Set Up Churn Prediction Model

Built on Oracle Data Mining, the churn prediction model uses current and historical indicators to predict the churn probability. The churn probability is the probability expressed in percentage for a customer to discontinue the service or subscription. The churn prediction model helps you:

  • Add or remove custom and predefined attributes used for churn prediction.

  • Gather available customer behavior and usage pattern.

  • Build a robust predictive model by periodically training the model and calculating the prediction-based input data.

  • Review the accuracy of predictions using the View Model Accuracy task.

  • Use a predefined model to predict the churn probability on a subscription product.

  • Calibrate the top drivers contributing to the churn.

  • Identify how the churn probability has changed since the last time it was calculated.

Based on these factors, you can predict customers who are likely to churn and create opportunities to cross-sell and upsell.

The churn prediction model provides a flexible mechanism to identify the possible causes for churn probability so that the sales representatives can take corrective action. Here are the steps to set up the churn prediction model:

  1. Set up the churn prediction model

  2. Run the Populate Churn Prediction Features scheduled process

  3. Run the Train with Historical data and Predict Churn Probability scheduled process

  4. Review the accuracy of your churn prediction model

Set Up Churn Prediction Model

You can use the Manage Churn Prediction Model page to control the accepted threshold level and attributes that contribute to the prediction of churn probability.

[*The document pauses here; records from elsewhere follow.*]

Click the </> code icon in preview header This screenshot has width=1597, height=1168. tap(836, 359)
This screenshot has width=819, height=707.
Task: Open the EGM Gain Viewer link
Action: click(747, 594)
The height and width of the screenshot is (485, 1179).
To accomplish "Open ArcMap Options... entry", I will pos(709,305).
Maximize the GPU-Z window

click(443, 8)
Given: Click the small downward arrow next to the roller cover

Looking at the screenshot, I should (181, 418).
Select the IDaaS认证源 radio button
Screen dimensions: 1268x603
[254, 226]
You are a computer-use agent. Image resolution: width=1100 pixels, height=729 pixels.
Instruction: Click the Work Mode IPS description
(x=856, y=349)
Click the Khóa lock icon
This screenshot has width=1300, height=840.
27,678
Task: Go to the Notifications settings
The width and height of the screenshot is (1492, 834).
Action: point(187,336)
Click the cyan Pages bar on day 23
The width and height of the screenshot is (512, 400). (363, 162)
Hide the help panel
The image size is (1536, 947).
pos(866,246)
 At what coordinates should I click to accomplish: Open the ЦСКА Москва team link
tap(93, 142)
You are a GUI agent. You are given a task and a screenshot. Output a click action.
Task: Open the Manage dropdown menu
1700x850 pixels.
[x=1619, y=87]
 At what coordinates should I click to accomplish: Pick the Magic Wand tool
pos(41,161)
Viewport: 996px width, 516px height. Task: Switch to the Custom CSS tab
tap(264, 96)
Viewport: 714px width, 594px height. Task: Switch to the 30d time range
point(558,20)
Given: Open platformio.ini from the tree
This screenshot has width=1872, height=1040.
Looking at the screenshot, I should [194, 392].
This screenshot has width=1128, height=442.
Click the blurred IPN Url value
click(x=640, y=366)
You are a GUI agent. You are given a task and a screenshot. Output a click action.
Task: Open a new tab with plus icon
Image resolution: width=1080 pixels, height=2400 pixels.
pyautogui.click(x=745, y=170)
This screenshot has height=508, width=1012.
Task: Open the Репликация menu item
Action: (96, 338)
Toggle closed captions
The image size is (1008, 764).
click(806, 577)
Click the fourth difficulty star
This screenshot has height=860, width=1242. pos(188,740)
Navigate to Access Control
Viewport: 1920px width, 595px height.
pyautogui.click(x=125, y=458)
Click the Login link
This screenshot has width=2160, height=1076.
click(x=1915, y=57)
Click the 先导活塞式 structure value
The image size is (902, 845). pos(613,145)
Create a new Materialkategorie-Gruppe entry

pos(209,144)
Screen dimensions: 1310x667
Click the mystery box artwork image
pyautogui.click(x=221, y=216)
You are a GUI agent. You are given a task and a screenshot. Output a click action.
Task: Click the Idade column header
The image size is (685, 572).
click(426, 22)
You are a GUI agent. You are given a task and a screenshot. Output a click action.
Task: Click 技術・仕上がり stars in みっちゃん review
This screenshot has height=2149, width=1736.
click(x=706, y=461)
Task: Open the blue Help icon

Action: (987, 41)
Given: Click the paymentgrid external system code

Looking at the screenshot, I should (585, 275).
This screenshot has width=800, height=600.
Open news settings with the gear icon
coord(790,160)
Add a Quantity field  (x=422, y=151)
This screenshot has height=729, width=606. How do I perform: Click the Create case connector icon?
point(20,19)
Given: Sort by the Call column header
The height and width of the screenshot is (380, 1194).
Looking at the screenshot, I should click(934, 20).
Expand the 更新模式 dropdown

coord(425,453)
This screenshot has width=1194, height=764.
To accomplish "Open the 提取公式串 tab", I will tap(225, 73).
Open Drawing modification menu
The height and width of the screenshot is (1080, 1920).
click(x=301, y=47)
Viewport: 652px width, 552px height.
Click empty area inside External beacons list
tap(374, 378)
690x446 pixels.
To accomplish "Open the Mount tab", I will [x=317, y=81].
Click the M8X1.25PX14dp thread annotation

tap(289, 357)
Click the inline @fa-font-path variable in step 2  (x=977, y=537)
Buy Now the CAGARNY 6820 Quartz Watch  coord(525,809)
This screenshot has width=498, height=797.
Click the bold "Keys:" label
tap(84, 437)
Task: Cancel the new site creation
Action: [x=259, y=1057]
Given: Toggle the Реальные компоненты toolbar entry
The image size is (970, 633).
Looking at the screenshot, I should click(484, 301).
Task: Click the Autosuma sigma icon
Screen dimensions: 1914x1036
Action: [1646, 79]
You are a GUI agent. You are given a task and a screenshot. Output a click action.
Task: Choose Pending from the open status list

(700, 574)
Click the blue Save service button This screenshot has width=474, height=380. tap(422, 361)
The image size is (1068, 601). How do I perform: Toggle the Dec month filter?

  1. Sign in as a setup user.

  2. Go to the Subscription Management work area.

  3. On the Subscriptions landing page, click the Subscription Configuration tab.

  4. Click Manage Churn Prediction Model.

  5. Enter a value in the Accuracy Threshold field. By default, the threshold is set to 70%.

  6. Enter a value in the Account Level Threshold field. By default, the threshold is set to 70%.

  7. Enter the number of days in the Training Data Duration field. All active records with a future renewal date, expired records, and closed records are included in the data set if the close date or the end date is within the time frame. By default, the number of days is set to 1,000 days.

  8. Click the Add Row icon to add new attributes.

  9. Select the Predictive Model check box for each attribute that you want to add for calculating the churn probability.

  10. Click the Delete icon to remove the attributes that are used for churn prediction.

  11. Click Save and Close.

Run Populate Churn Prediction Features Scheduled Process

The Populate Churn Prediction Features scheduled process aggregates the current values of subscription churn prediction objects such as subscription terms, past renewals, past amendments, and other supporting information such as invoices and service requests. You must run this scheduled process to transfer this aggregated data from Subscription Management to Oracle Data Mining.

  1. Click Navigate > Tools > Scheduled Process.

  2. On the Schedule Process window, click Schedule New Process.

  3. On the Schedule New Process window, make sure the Job option is selected.

  4. Enter Populate Churn Prediction Features in the Name field and click OK.

  5. On the Process Details window, click Submit.

  6. In the Confirmation window, click OK.

Run Train with Historical Data and Predict Churn Probability Scheduled Process

Use the Train with Historical Data and Predict Churn Probability scheduled process to train the churn prediction model with historical data and predict the churn probability of a subscription product. The objective of this scheduled process is to:

  • Rebuild the selected predictive models.

  • Make predictions based on scores derived during the build process.

You must have at least 30 churned and 30 renewed subscriptions to use this feature. When there are fewer than 30 records of churned and renewed subscriptions, the Train with Historical data and Predict Churn Probability scheduled process still runs successfully, but with the message to add more subscriptions as the churned data is insufficient to train the churn prediction model.

A churned subscription means one that's closed or terminated before the end date or a subscription that expires without a renewal. When you renew a subscription, the original subscription record is set in the expired state. The application considers these renewed subscriptions and their corresponding parent subscriptions as not churned. When a subscription expires without renewal, the application considers it as churned.

You must run this scheduled process every time you add or removes attributes used for churn prediction on the Manage Churn Prediction Model page.

  1. Click Navigate > Tools > Scheduled Process.

  2. On the Schedule Process window, click Schedule New Process.

  3. On the Schedule New Process window, make sure the Job option is selected.

  4. Enter Train with Historical Data and Predict Churn Probability in the Name field and click OK.

  5. In the Basic Options section, select a value in the Mode drop-down list. You can select:

    1. Train Data and Run Prediction: Creates a new model based on selected attributes to train data and uses it to predict churn probability.

    2. Run Prediction: Uses the model created in the previous run of this job to predict churn.

    3. Train Data: Creates a new model to train data based on selected attributes.

  6. On the Process Details window, click Submit.

  7. In the Confirmation window, click OK.

You must repeat these steps each time you want to predict churn for new subscriptions.